The paper reveals that stacking order in MoS₂ determines the dimensionality of valley electrons and excitons, with 3R stacking confining them to two dimensions, a novel control mechanism for valleytronics.

Findings

Valley electrons in 3R MoS₂ are confined to two dimensions.

Valley excitons in 3R MoS₂ exhibit hydrogen-like spectral series.

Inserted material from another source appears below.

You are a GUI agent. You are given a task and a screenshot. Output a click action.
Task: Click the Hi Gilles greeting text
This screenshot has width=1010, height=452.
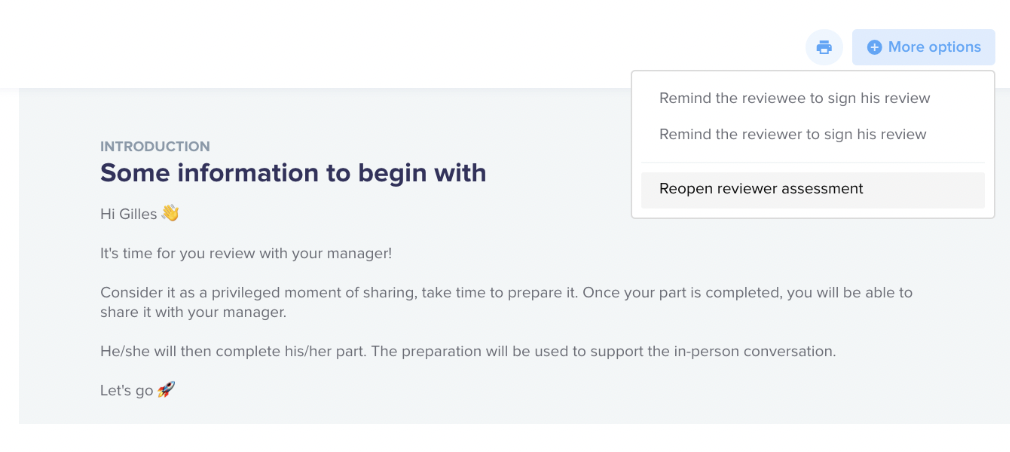129,214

In 2H MoS₂, valley excitons are three-dimensional.

Abstract

We find that the motion of the valley electrons -- electronic states close to the ${\rm K}$ and ${\rm K'}$ points of the Brillouin zone -- is confined into two dimension when the layers of MoS$_{2}$ follow the 3R stacking, while in the 2H polytype the bands have dispersion in all the three dimensions. According to our first-principles band structure calculations, the valley states have no interlayer hopping in 3R-MoS$_{2}$, which is proved to be the consequence of the rotational symmetry of the Bloch functions. By measuring the reflectivity spectra and analyzing an anisotropic hydrogen atomic model, we confirm that the valley excitons in 3R-MoS$_{2}$ have two-dimensional hydrogen-like spectral series, and the spreads of the wave function are smaller than the interlayer distance. In contrast, the valley excitons in 2H-MoS$_{2}$ are well described by the three-dimensional model and thus not confined in a single layer. Our results indicate that the dimensionality of the valley degree of freedom can be controlled simply by the stacking geometry, which can be utilized in future valleytronics.